Risposta all'obiezione 1: Cristo ricevette un comando dal Padre di soffrire. Infatti sta scritto (Gv 10,18): "Ho il potere di offrire la mia vita e il potere di riprenderla di nuovo: questo comando ho ricevuto dal Padre mio", cioè di offrire la sua vita e di riprenderla di nuovo. "Dal che", come dice Crisostomo (Hom. lix in Joan.), non si deve intendere "che dapprima Egli attendesse il comando, e che avesse bisogno che gli fosse detto, ma mostrò che il procedere era volontario, e distrusse il sospetto di opposizione" al Padre. Tuttavia, poiché la Legge Antica fu terminata dalla morte di Cristo, secondo le sue parole morenti: "Tutto è compiuto" (Gv 19,30), si può intendere che con la sua sofferenza Egli adempì tutti i precetti della Legge Antica. Adempì quelli dell'ordine morale che sono fondati sui precetti della carità, in quanto soffrì sia per amore del Padre, secondo Gv 14,31: "Affinché il mondo sappia che amo il Padre, e come il Padre mi ha comandato, così faccio: alzatevi, andiamo via di qui", cioè verso il luogo della sua Passione; sia per amore del prossimo, secondo Gal 2,20: "Mi ha amato e ha dato se stesso per me". Cristo parimenti con la sua Passione adempì i precetti cerimoniali della Legge, che sono principalmente ordinati ai sacrifici e alle oblazioni, in quanto tutti gli antichi sacrifici erano figure di quel vero sacrificio che Cristo morente offrì per noi. Quindi sta scritto (Col 2,16-17): "Nessuno vi giudichi quanto al mangiare o al bere, o rispetto a feste, a noviluni o ai sabati, che sono l'ombra delle cose future, ma la realtà è di Cristo", per la ragione che Cristo è paragonato ad essi come un corpo lo è all'ombra. Cristo anche con la sua Passione adempì i precetti giudiziari della Legge, che sono principalmente ordinati a dare compensazione a coloro che hanno subito un torto, poiché, come sta scritto nel Sal 68,5: Egli "pagò ciò che non aveva rapito", lasciandosi inchiodare a un albero a causa del frutto che l'uomo aveva colto dall'albero contro il comando di Dio.
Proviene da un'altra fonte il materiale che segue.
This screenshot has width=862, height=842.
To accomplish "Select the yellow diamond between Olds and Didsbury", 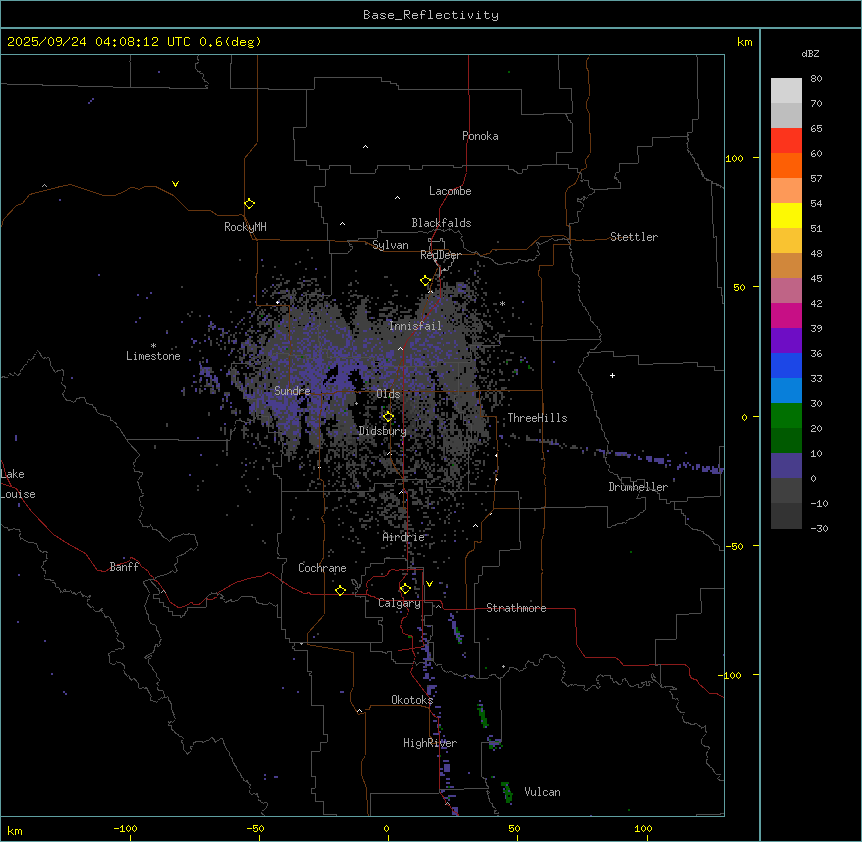I will point(388,416).
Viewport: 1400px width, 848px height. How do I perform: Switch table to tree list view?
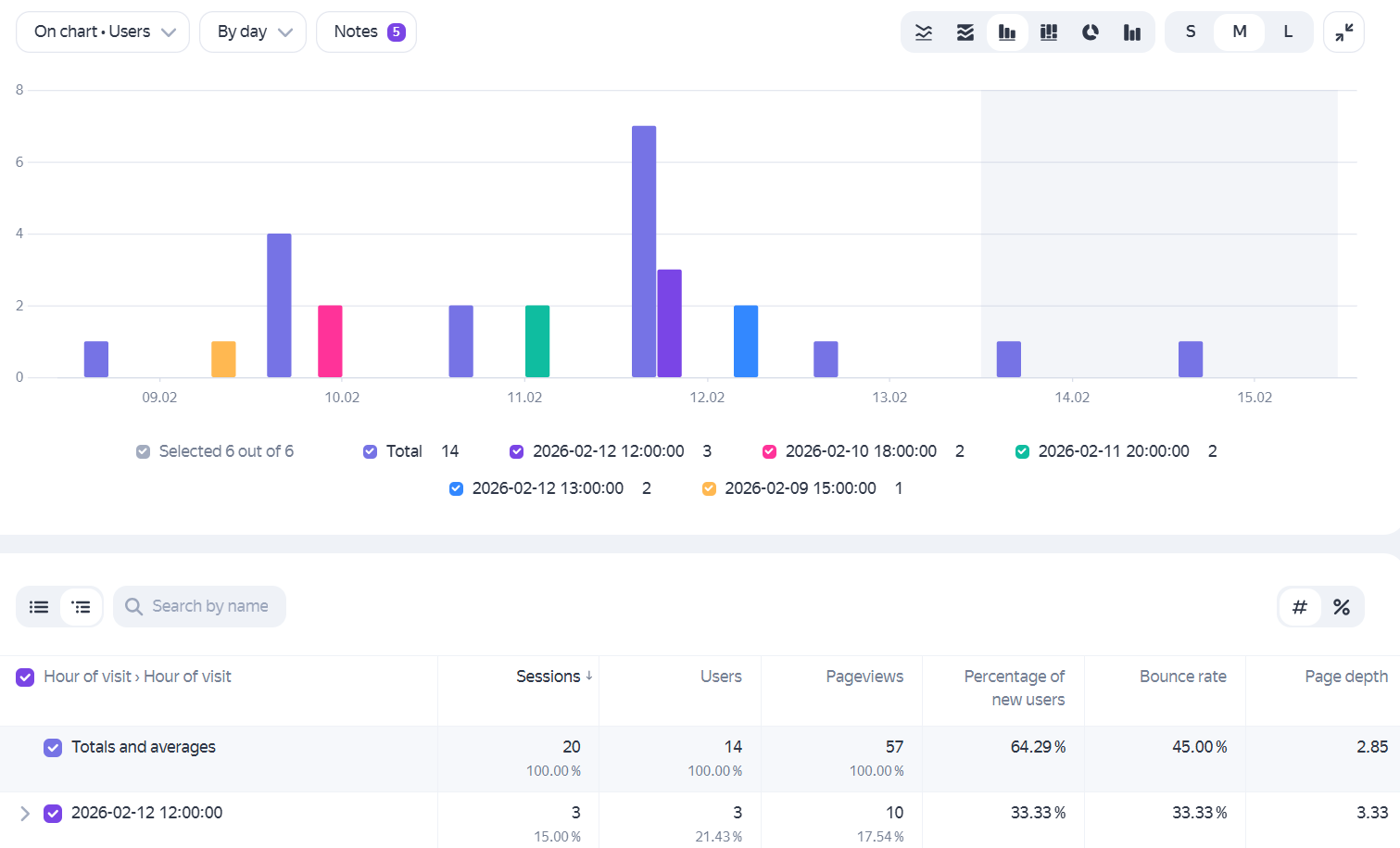pos(82,607)
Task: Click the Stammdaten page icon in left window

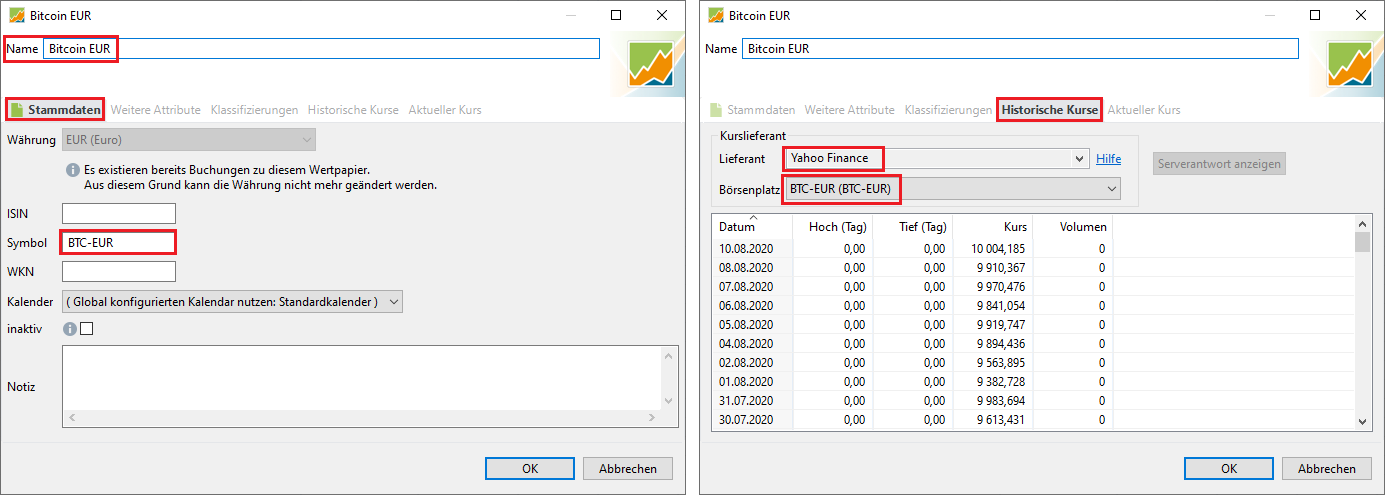Action: [15, 109]
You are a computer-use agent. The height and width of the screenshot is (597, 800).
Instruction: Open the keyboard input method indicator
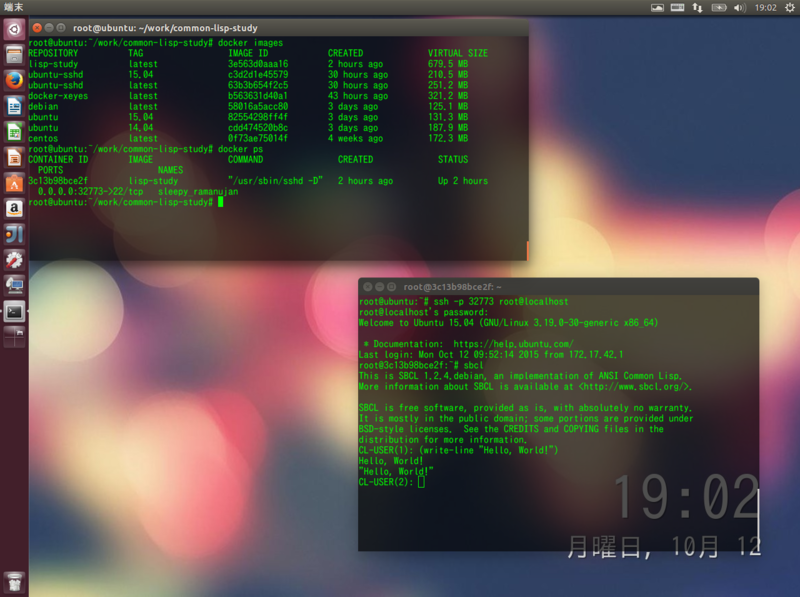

Risposta all'obiezione 2: Sebbene l'obbedienza implichi necessità riguardo alla cosa comandata, tuttavia implica il libero arbitrio riguardo all'adempimento del precetto. E, invero, tale fu l'obbedienza di Cristo, poiché, sebbene la sua Passione e morte, considerate in se stesse, fossero ripugnanti alla volontà naturale, tuttavia Cristo risolse di adempiere la volontà di Dio rispetto ad esse, secondo il Sal 39,9: "Di fare la tua volontà: mio Dio, questo io desidero". Quindi Egli disse (Mt 26,42): "Se questo calice non può passare senza che io lo beva, sia fatta la tua volontà".
Risposta all'obiezione 3: Per la stessa ragione Cristo soffrì per carità e per obbedienza; perché adempì anche i precetti della carità solo per obbedienza; e fu obbediente, per amore, al comando del Padre.